The man, neatly dressed in a dark suit and sweater, said he first sought help at the center two years ago. He did not speak of the abuses he endured, but said they left him unable to sleep or eat much. The simple conversation starter "Where are you from?" triggered uncontrollable crying, he said.

"I was traumatized. I could not focus," he said. "I lost my dignity."

His therapist at the center, who he describes as "wise and good," has helped him feel comfortable in his own skin again. Once a professional in Africa, he said he is now working again — and smiling.

"This place is a gift for many people," he said.

The center zealously guards patients' identities and privacy. Officials said it's critical to creating a sense of safety and control for survivors who have been betrayed by people in authority.

To heal and move forward

Despite the United Nations' Universal Declaration of Human Rights in 1948, torture has remained a common practice of oppressive regimes. For many years, survivors were left to cope on their own.

It wasn't until the 1980s that the concept of torture rehabilitation really took hold, Goering said. Minnesota Gov. Rudy Perpich, urged on by his son who volunteered for Amnesty International, planted the seeds for the center.

"They have not only done amazing work, they have mentored and trained other organizations to meet this overwhelming need in the world," said Robin Phillips, executive director of Minnesota-based Advocates for Human Rights.

Phillips, citing a 2009 report listing atrocities witnessed in Liberia, said that the stories of refugees are traumatic to those who simply hear them, let alone experience them.

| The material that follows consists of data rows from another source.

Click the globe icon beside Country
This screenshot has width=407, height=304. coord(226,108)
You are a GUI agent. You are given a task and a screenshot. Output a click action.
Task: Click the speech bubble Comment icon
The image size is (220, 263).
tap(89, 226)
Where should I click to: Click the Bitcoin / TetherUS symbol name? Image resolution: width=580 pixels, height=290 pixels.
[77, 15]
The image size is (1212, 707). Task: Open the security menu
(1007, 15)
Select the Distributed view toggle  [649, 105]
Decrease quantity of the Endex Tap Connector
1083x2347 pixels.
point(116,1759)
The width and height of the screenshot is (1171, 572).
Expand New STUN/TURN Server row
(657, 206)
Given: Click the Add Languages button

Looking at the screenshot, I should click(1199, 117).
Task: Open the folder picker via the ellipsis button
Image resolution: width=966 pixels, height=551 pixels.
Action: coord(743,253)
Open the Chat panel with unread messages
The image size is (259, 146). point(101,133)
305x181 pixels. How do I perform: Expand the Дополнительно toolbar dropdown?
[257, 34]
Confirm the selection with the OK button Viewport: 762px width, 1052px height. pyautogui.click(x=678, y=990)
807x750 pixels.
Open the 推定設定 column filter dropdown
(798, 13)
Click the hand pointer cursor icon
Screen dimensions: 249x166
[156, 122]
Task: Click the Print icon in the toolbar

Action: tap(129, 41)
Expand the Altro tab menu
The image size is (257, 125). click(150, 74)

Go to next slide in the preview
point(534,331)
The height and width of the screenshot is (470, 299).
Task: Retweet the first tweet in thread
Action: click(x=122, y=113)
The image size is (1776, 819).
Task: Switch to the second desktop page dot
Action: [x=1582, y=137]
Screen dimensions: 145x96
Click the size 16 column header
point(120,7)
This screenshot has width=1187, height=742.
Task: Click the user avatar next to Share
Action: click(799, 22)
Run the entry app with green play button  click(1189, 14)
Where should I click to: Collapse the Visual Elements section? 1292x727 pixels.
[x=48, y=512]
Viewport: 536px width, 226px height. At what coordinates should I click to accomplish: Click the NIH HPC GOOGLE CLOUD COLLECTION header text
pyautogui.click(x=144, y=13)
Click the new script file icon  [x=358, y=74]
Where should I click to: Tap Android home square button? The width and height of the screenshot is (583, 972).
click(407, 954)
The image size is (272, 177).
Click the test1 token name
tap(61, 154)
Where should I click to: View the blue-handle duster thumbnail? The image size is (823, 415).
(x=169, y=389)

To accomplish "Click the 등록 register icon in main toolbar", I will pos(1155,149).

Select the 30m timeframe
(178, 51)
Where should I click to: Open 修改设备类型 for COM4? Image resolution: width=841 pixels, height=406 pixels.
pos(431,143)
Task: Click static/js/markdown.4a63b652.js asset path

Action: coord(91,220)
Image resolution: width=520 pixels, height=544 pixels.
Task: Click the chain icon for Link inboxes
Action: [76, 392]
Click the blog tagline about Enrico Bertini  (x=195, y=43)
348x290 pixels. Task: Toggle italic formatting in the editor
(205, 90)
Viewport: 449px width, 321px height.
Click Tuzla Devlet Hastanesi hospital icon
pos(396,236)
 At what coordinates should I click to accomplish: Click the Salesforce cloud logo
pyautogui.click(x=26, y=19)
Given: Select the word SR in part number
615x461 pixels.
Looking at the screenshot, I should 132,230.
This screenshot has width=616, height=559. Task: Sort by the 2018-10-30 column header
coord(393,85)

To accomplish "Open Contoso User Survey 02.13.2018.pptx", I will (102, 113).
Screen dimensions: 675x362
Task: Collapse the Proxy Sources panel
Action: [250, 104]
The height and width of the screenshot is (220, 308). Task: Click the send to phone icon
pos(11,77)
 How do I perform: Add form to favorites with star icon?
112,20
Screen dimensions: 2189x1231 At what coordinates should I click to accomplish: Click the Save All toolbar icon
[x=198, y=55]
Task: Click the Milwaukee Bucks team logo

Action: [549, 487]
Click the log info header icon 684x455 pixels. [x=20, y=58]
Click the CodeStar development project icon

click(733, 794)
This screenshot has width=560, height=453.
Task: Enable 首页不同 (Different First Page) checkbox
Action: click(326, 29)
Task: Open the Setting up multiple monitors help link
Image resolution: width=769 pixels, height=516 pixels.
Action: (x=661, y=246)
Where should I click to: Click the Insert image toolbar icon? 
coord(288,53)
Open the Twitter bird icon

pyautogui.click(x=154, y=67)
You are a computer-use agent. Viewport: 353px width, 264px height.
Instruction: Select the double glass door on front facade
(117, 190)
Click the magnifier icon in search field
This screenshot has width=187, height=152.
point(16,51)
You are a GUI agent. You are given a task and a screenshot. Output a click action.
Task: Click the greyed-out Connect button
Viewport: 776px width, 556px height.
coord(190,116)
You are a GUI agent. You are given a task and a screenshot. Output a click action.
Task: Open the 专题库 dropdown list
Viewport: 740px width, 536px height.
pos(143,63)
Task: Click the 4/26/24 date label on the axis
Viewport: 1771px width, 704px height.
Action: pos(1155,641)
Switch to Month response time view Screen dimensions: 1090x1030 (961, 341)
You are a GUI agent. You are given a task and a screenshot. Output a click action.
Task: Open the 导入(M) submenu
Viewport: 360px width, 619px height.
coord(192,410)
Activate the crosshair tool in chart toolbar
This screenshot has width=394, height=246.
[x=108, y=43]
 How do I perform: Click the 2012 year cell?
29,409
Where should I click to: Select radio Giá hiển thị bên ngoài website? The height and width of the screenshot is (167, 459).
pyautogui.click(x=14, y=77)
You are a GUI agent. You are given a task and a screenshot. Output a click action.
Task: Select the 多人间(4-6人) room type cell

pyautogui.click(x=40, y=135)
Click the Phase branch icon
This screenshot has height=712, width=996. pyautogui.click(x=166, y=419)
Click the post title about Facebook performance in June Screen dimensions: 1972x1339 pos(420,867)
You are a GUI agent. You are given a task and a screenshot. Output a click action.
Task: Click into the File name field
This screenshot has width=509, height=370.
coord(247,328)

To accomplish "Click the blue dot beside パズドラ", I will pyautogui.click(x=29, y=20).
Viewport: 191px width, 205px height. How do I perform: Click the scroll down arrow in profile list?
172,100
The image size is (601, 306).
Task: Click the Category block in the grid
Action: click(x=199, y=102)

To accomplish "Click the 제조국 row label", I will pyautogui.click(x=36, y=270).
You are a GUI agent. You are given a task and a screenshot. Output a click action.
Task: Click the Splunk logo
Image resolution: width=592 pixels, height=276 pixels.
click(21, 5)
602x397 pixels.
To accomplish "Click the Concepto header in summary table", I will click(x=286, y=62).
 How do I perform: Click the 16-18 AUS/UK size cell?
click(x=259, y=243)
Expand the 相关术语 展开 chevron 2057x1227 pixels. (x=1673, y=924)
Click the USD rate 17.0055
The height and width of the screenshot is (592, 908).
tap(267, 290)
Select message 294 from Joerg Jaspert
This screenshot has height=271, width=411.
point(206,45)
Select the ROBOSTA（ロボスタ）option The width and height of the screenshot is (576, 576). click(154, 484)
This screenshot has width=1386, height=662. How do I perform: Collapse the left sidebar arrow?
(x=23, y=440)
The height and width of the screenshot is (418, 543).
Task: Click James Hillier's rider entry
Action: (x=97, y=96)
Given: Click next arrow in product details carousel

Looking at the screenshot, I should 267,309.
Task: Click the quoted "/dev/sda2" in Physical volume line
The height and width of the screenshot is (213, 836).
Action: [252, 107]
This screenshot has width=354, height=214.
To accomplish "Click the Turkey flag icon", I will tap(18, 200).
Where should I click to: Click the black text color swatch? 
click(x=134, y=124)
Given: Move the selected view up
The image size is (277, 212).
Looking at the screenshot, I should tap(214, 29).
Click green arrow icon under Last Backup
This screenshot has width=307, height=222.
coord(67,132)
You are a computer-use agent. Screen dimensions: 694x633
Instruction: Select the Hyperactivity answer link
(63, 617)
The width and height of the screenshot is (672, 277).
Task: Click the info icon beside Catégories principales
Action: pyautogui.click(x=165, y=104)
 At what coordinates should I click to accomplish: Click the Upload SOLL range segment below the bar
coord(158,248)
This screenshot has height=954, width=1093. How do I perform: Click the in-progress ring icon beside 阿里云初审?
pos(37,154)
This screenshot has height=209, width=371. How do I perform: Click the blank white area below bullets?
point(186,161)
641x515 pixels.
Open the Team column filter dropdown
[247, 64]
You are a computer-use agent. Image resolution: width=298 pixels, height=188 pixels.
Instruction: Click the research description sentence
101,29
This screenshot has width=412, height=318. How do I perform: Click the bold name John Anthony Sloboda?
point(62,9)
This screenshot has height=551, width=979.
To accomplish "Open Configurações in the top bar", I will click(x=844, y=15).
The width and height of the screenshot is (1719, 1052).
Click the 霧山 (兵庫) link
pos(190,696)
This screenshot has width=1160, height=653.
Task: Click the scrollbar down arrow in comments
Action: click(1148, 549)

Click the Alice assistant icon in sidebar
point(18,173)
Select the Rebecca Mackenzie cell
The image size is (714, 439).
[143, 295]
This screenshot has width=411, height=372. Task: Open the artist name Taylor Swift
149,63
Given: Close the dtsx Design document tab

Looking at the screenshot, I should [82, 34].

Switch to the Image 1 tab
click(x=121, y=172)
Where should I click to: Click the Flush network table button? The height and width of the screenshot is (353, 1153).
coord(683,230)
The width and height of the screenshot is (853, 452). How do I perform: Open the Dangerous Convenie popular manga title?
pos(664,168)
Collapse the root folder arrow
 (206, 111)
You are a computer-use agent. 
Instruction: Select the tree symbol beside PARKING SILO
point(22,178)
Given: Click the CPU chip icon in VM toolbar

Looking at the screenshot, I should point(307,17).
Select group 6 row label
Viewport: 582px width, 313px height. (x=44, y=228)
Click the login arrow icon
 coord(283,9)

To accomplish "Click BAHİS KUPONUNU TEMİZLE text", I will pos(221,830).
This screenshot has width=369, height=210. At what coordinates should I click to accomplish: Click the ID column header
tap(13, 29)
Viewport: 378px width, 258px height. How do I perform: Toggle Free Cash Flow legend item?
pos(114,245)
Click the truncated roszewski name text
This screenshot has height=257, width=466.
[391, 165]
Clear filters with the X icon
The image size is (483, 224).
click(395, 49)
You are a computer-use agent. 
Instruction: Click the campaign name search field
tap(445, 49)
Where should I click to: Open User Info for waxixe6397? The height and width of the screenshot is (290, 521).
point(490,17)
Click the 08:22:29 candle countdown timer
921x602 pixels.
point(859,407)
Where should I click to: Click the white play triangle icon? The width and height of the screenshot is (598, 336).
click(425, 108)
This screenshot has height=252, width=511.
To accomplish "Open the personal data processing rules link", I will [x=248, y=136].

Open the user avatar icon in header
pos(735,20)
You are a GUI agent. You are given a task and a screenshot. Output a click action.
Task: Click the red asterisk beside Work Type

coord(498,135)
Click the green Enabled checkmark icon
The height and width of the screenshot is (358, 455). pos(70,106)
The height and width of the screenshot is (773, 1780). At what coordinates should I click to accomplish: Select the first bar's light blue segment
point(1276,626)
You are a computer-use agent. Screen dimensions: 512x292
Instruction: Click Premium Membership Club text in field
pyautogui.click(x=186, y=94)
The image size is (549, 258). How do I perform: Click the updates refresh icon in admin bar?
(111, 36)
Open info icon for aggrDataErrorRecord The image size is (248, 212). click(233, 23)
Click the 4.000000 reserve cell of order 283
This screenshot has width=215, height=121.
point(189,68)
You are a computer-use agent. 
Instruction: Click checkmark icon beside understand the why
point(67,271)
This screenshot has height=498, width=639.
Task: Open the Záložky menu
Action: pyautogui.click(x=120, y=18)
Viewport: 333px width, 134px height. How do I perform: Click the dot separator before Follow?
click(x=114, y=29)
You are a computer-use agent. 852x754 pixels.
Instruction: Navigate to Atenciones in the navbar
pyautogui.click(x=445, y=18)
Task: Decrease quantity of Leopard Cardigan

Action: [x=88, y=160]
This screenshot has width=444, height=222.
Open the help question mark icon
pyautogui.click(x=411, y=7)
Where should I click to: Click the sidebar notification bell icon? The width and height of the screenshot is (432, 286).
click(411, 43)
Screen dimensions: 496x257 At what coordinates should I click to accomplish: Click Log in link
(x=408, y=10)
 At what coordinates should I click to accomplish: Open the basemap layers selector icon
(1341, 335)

"They have experiences of unspeakable harm, things the average Minnesotan could not imagine. It's just essential they get the appropriate treatment so they can heal, move forward and adjust to life here," Phillips said.

'Humans are amazing'

Staffers at the St. Paul clinic in 2015 treated 269 survivors from 35 countries. These days they most often see refugees and asylum seekers from Ethiopia, Cameroon, Congo, Liberia and Bosnia and Herzegovina.

The struggle to function in daily life is what often brings people to the center, said Jean Choe, a psychologist and lead clinician. Clients talk of insomnia, intense nightmares, thoughts of suicide, claustrophobia, fear of leaving the house and panic when seeing police and others in uniform.

After the intake and acceptance process, clients start intensive therapy and medical care. The center is a warmly decorated home in St. Paul's Selby-Dale neighborhood that's specially designed with ample windows and doors so people never feel trapped. It feels homey, not institutional.

Choe said she helps clients process their traumatic experiences. "Their experiences have not been digested in their system. You are sort of frozen or stuck," she said.

Choe said she also teaches clients ways they can find comfort and calm on their own, including meditation.

Doctors and nurses work to alleviate physical pain that still lingers. Some survivors had the bottoms of their feet flogged, a torture that results in years of chronic pain.

Choe, who has worked at the center for nearly two decades, said time and again she has seen people arrive there hunched over, eyes down, nearly crippled by trauma. When they complete treatment, she said, they often leave with heads high and a renewed sense of hope.

"Human beings are amazing. They are so resilient. I am often left speechless by that," she said.

"It's ultimately a very hopeful story," Goering said. "It's a place where miracles happen and lives are transformed. We have the privilege to participate in that."